MATERIAL PROVIDED.
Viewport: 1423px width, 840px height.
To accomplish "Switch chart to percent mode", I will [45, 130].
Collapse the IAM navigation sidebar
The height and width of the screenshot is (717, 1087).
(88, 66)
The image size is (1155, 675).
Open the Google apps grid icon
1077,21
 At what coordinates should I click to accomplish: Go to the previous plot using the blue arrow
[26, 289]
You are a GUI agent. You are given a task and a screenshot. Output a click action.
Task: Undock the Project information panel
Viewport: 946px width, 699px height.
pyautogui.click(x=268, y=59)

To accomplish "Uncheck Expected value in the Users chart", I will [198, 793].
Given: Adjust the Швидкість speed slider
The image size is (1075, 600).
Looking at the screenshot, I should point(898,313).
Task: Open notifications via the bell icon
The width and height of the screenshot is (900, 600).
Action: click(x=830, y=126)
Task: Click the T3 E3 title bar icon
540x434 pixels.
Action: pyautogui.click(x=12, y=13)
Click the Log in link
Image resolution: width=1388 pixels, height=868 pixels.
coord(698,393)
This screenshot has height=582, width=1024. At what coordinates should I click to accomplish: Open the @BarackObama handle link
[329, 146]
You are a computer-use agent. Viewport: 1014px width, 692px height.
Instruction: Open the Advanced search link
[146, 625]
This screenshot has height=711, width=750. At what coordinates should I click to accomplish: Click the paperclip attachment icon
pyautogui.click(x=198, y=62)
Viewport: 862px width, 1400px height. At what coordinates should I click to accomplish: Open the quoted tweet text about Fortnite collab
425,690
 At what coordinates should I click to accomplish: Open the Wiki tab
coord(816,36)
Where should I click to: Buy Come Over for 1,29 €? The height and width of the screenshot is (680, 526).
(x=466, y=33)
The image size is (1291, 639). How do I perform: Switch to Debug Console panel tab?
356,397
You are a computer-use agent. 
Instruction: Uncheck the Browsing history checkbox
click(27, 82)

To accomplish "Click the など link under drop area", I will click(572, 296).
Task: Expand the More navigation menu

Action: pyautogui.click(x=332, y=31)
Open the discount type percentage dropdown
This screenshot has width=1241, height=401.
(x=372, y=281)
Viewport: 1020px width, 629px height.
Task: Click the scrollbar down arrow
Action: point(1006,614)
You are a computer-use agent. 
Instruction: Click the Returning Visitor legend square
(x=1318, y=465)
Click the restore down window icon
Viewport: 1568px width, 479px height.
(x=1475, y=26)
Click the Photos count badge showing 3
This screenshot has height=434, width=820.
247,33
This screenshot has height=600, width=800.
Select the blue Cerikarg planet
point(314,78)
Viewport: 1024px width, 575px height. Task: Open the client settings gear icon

INSTRUCTIONS FOR THE TASK.
Reproduce the rows above, swapping each occurrence of "computer-use agent" for "desktop automation agent" and leaving everything else as it is.

ANSWER TO THIS PROBLEM.
Viewport: 1423px width, 840px height.
To accomplish "Switch chart to percent mode", I will [45, 130].
Collapse the IAM navigation sidebar
The height and width of the screenshot is (717, 1087).
(88, 66)
The image size is (1155, 675).
Open the Google apps grid icon
1077,21
 At what coordinates should I click to accomplish: Go to the previous plot using the blue arrow
[26, 289]
You are a GUI agent. You are given a task and a screenshot. Output a click action.
Task: Undock the Project information panel
Viewport: 946px width, 699px height.
pyautogui.click(x=268, y=59)

To accomplish "Uncheck Expected value in the Users chart", I will [198, 793].
Given: Adjust the Швидкість speed slider
The image size is (1075, 600).
Looking at the screenshot, I should point(898,313).
Task: Open notifications via the bell icon
The width and height of the screenshot is (900, 600).
Action: click(x=830, y=126)
Task: Click the T3 E3 title bar icon
540x434 pixels.
Action: pyautogui.click(x=12, y=13)
Click the Log in link
Image resolution: width=1388 pixels, height=868 pixels.
coord(698,393)
This screenshot has height=582, width=1024. At what coordinates should I click to accomplish: Open the @BarackObama handle link
[329, 146]
You are a desktop automation agent. Viewport: 1014px width, 692px height.
Instruction: Open the Advanced search link
[146, 625]
This screenshot has height=711, width=750. At what coordinates should I click to accomplish: Click the paperclip attachment icon
pyautogui.click(x=198, y=62)
Viewport: 862px width, 1400px height. At what coordinates should I click to accomplish: Open the quoted tweet text about Fortnite collab
425,690
 At what coordinates should I click to accomplish: Open the Wiki tab
coord(816,36)
Where should I click to: Buy Come Over for 1,29 €? The height and width of the screenshot is (680, 526).
(x=466, y=33)
The image size is (1291, 639). How do I perform: Switch to Debug Console panel tab?
356,397
You are a desktop automation agent. 
Instruction: Uncheck the Browsing history checkbox
click(27, 82)

To accomplish "Click the など link under drop area", I will click(572, 296).
Task: Expand the More navigation menu

Action: pyautogui.click(x=332, y=31)
Open the discount type percentage dropdown
This screenshot has width=1241, height=401.
(x=372, y=281)
Viewport: 1020px width, 629px height.
Task: Click the scrollbar down arrow
Action: point(1006,614)
You are a desktop automation agent. 
Instruction: Click the Returning Visitor legend square
(x=1318, y=465)
Click the restore down window icon
Viewport: 1568px width, 479px height.
(x=1475, y=26)
Click the Photos count badge showing 3
This screenshot has height=434, width=820.
247,33
This screenshot has height=600, width=800.
Select the blue Cerikarg planet
point(314,78)
Viewport: 1024px width, 575px height. Task: Open the client settings gear icon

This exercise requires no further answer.